In textbooks, I've always seen the notion of quotient set defined with equivalence relations, that is: if $R$ is an equivalence relation on a set $X$, we can define the quotient set $X/R = \{[x]_R \mid x \in X\}$ where $[x]_R = \{y \in X \mid (x,y) \in R\}$ is the equivalence class represented by $x$.
However, isn't the definition of $X/R$ also valid even if $R$ is not an equivalence relation on the set $X$? For instance, could it be possible to define $\Bbb{R}\,/\!≤$ $\;= \{[x]_{≤} \mid x \in \Bbb R\}$, where $[x]_{≤} = ]-\infty, x]$ (and $≤$ the usual order on the real numbers)?
Thank you!
What a nice idea.

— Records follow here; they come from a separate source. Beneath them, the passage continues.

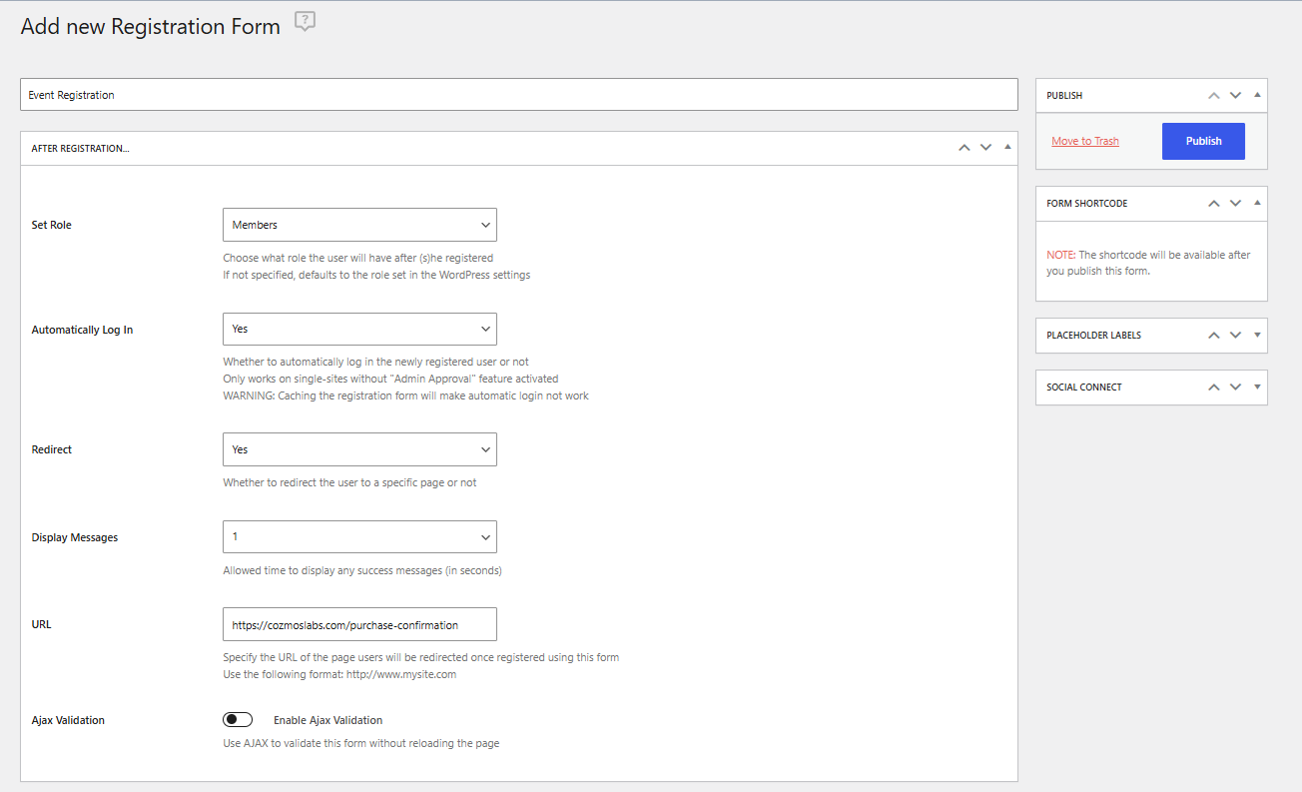The width and height of the screenshot is (1302, 792).
Task: Enable the Ajax Validation toggle switch
Action: click(238, 720)
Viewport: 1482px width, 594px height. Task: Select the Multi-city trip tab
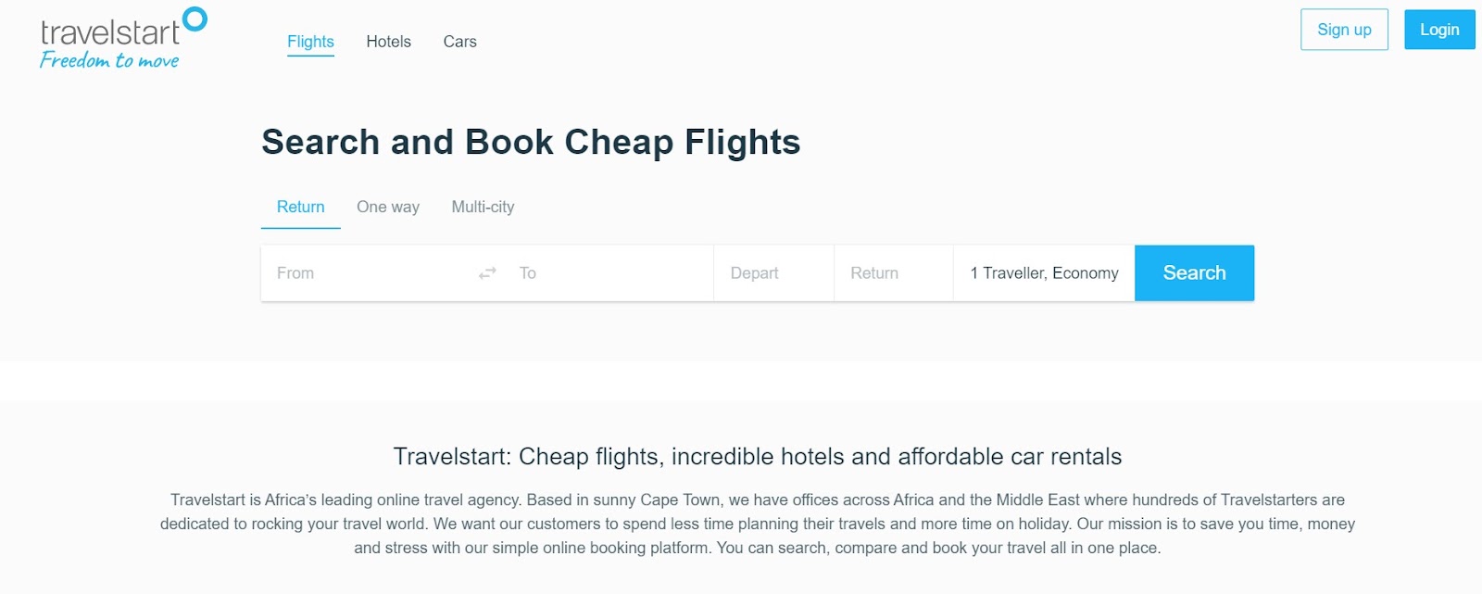pos(483,207)
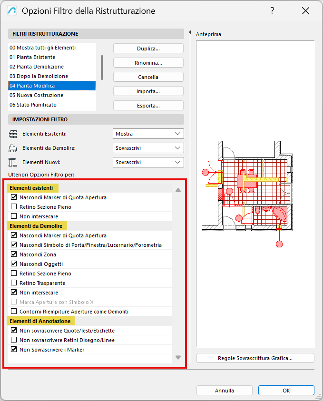Screen dimensions: 323x401
Task: Open the help question mark
Action: [273, 11]
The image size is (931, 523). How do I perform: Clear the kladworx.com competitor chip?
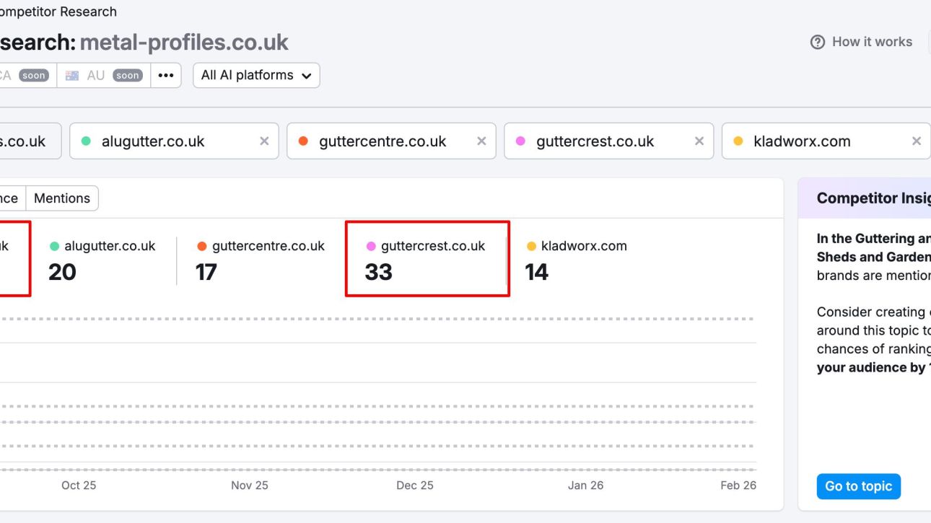click(x=917, y=141)
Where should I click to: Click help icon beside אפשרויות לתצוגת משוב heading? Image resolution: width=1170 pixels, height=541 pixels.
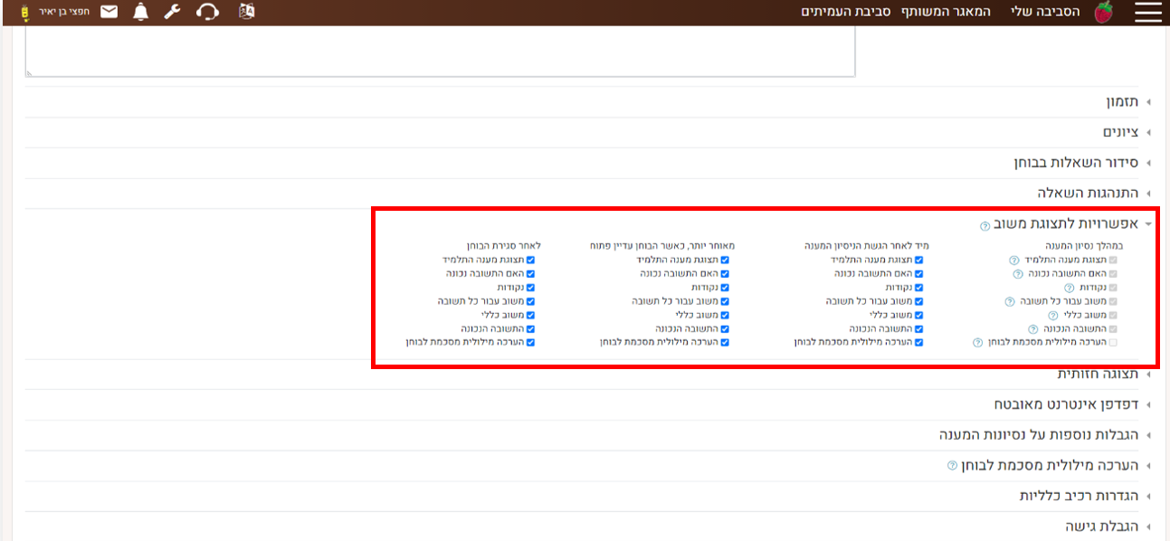tap(985, 225)
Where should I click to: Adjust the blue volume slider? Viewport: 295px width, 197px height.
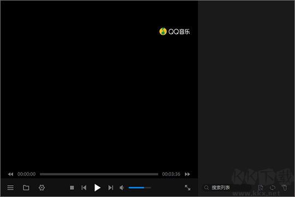point(140,188)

For any relation $R$ on a set $X$, you might more generally define
$$X / R \equiv \{ \{ y \in X : y R x\} : x \in R \}$$
(In order theory, these are related to the notion of ideals.)
This construction has the property that if $R$ is a partial order on $X$, then $X/R \cong X$, and if $R$ is an equivalence relation then $X/R$ is the optimal way of dividing $X$ into groups such that (1) each partition contains members that are all $R$-related to each other, and (2) each $x\in X$ appears in exactly one group.